Genetic testing also confirmed that both husband and wife had an overactive strand of genetic material tied to gene HLA B57, found in previous studies to be more common in those whose HIV infection was suppressed or slowed.
"The presence of this genetic spot is a discordant result that strongly contradicts theories that various genetic factors alone play a protective role in suppression," says Blankson.
He notes that study findings revealed a beneficial side effect to spurring the immune system cells to attack HIV.
Using new laboratory tests that precisely measure the immune response to various strains of HIV, researchers first tested T-cells from both the wife and husband to see if their immune system cells suppressed viral replication. They found that activated T-cells from the wife stalled HIV replication by as much as 90 percent, while the husband's T-cells stopped it by only 30 percent.
In subsequent genetic analyses, the viral strain in the wife's blood was found to have at least two mutations known to weaken the virus, while the viral strain in the husband's blood had fewer mutations affecting fitness.
According to Blankson, the stronger immune system in elite suppression not only lowers the viral count in the body, but also exerts selective, evolutionary pressure on the original strain of HIV to mutate away from the strong version that initially infected the couple, and towards weaker, less-fit forms.
"Elite suppression offers clues to vaccine researchers on many fronts: how CD8 killer T-cells can attack HIV and how a stronger immune response can force HIV into a permanent defensive state," says Blankson.
Antibody-based HIV vaccines have generally failed to work, and Blankson says, a new approach is needed and may be based on T-cell action.
He also plans to study differences in CD8 T-cells in elite suppressors and progressors, with the goal of retooling and activating T-cell action in progressors to act more like those in elite suppressors.
Funding for this latest study was provided by the National Institute of Allergy and Infectious Diseases, a member of the National Institutes of Health (NIH).
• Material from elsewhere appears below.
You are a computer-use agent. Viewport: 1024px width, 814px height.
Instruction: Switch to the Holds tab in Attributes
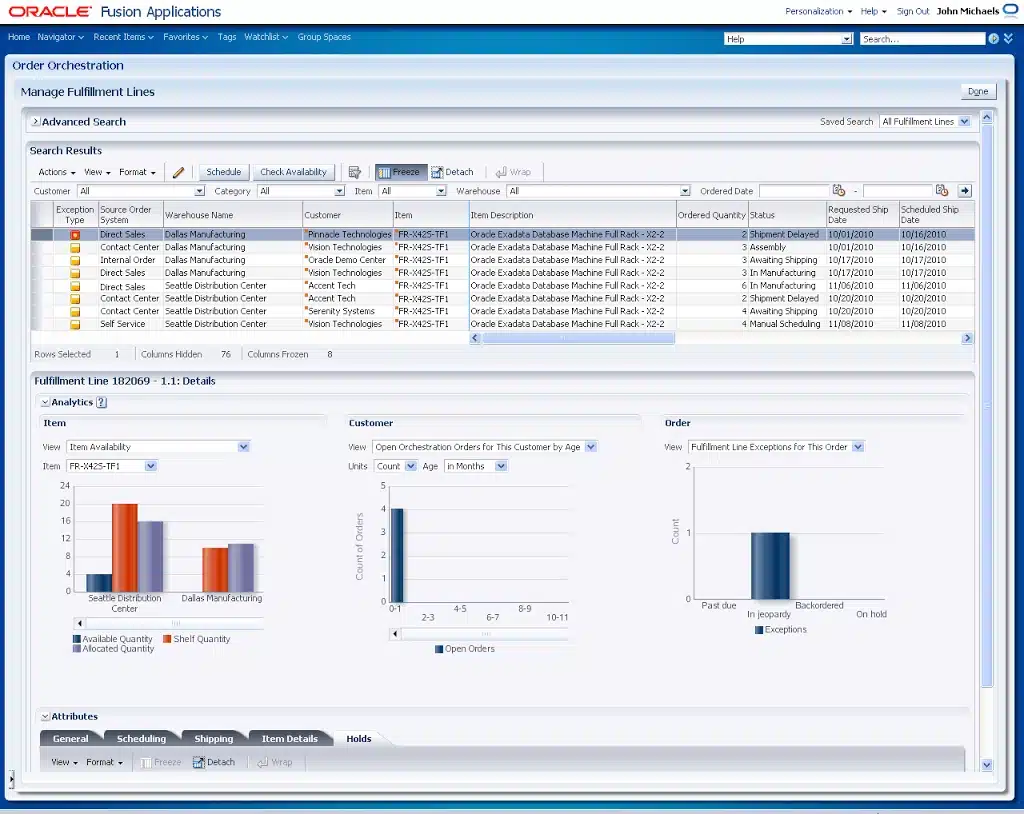tap(358, 739)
In addition to Blankson, other Hopkins researchers involved in these studies were Justin Bailey, M.D., Ph.D.; Karen O'Connell; Hung-Chih Yang, M.D., Ph.D.; Yefei Han, Ph.D.; Jie Xu; Benjamin Jilek; Stuart Ray, M.D.; and Robert Siliciano, M.D., Ph.D. Silicano is also a Howard Hughes Medical Institute investigator. Additional assistance was provided by Thomas Williams, M.D., from the University of New Mexico.